(Work to be completed)
How do the lines below between the ones holding "Viewport: 1052px width, 791px" and "The height and width of the screenshot is (618, 860).", inclusive, read? Give them again exactly, with no other lines.

(Material shown)
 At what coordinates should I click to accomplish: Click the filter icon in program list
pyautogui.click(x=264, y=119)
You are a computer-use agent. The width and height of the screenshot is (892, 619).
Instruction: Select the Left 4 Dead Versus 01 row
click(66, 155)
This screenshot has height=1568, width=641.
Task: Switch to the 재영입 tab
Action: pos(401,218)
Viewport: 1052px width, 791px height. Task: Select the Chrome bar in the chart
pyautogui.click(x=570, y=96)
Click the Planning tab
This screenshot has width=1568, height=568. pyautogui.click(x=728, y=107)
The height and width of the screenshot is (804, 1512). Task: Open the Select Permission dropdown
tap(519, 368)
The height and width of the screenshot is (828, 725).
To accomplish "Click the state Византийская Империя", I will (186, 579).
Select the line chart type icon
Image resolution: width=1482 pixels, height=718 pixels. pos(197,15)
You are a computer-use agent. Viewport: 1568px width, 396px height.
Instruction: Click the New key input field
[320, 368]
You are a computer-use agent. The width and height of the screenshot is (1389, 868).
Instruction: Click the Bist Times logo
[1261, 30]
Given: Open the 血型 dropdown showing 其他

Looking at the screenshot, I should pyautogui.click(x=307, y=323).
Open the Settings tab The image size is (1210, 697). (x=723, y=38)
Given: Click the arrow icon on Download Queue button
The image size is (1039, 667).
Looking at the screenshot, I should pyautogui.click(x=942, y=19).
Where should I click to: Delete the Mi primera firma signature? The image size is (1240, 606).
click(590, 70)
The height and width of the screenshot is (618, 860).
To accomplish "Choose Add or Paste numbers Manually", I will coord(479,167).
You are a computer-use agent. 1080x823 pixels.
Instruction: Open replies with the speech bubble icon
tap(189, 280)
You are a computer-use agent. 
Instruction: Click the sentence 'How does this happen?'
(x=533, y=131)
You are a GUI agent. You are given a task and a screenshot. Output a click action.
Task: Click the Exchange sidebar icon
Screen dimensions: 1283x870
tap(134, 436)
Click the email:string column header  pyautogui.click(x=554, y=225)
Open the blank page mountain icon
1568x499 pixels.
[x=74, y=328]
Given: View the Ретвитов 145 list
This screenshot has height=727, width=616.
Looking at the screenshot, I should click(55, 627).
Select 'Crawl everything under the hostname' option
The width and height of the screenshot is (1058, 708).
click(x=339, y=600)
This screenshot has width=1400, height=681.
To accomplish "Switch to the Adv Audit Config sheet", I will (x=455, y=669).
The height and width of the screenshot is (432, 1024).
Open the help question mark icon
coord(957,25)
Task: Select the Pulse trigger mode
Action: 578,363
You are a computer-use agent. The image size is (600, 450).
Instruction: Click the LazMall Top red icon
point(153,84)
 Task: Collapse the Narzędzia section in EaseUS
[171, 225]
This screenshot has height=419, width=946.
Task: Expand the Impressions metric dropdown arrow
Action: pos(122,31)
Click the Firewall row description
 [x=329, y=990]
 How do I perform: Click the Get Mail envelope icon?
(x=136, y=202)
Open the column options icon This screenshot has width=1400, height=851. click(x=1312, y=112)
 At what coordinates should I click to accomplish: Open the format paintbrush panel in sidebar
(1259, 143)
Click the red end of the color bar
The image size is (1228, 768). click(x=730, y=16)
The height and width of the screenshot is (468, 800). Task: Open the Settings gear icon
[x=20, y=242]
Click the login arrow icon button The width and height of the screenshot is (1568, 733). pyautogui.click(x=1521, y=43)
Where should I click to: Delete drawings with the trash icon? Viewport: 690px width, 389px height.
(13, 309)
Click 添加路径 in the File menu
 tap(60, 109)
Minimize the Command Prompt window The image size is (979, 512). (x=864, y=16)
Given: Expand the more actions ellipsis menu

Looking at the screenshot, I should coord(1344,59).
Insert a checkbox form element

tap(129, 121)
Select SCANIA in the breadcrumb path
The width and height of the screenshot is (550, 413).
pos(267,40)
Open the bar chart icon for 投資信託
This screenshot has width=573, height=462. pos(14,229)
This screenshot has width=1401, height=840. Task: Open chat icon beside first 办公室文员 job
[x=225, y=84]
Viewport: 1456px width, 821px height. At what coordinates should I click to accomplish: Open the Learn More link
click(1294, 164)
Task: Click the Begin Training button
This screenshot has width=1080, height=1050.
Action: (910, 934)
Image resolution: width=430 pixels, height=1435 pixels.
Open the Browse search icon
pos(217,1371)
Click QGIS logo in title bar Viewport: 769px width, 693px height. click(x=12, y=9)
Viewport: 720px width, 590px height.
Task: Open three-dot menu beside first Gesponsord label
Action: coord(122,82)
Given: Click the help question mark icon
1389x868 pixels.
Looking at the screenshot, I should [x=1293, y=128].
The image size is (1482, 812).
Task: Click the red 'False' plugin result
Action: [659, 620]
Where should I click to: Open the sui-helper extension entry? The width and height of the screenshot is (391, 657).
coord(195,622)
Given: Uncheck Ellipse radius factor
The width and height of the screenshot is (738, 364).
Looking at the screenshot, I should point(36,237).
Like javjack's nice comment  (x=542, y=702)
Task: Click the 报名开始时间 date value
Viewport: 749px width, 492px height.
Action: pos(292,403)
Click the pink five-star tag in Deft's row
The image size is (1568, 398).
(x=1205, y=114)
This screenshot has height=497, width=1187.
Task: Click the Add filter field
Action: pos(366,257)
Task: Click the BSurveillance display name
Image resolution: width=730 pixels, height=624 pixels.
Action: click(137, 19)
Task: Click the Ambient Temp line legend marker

(Solution)
Viewport: 1052px width, 791px height. Task: Select the Chrome bar in the chart
pyautogui.click(x=570, y=96)
Click the Planning tab
This screenshot has width=1568, height=568. pyautogui.click(x=728, y=107)
The height and width of the screenshot is (804, 1512). Task: Open the Select Permission dropdown
tap(519, 368)
The height and width of the screenshot is (828, 725).
To accomplish "Click the state Византийская Империя", I will (186, 579).
Select the line chart type icon
Image resolution: width=1482 pixels, height=718 pixels. pos(197,15)
You are a computer-use agent. Viewport: 1568px width, 396px height.
Instruction: Click the New key input field
[320, 368]
You are a computer-use agent. The width and height of the screenshot is (1389, 868).
Instruction: Click the Bist Times logo
[1261, 30]
Given: Open the 血型 dropdown showing 其他

Looking at the screenshot, I should pyautogui.click(x=307, y=323).
Open the Settings tab The image size is (1210, 697). (x=723, y=38)
Given: Click the arrow icon on Download Queue button
The image size is (1039, 667).
Looking at the screenshot, I should pyautogui.click(x=942, y=19).
Where should I click to: Delete the Mi primera firma signature? The image size is (1240, 606).
click(590, 70)
The height and width of the screenshot is (618, 860).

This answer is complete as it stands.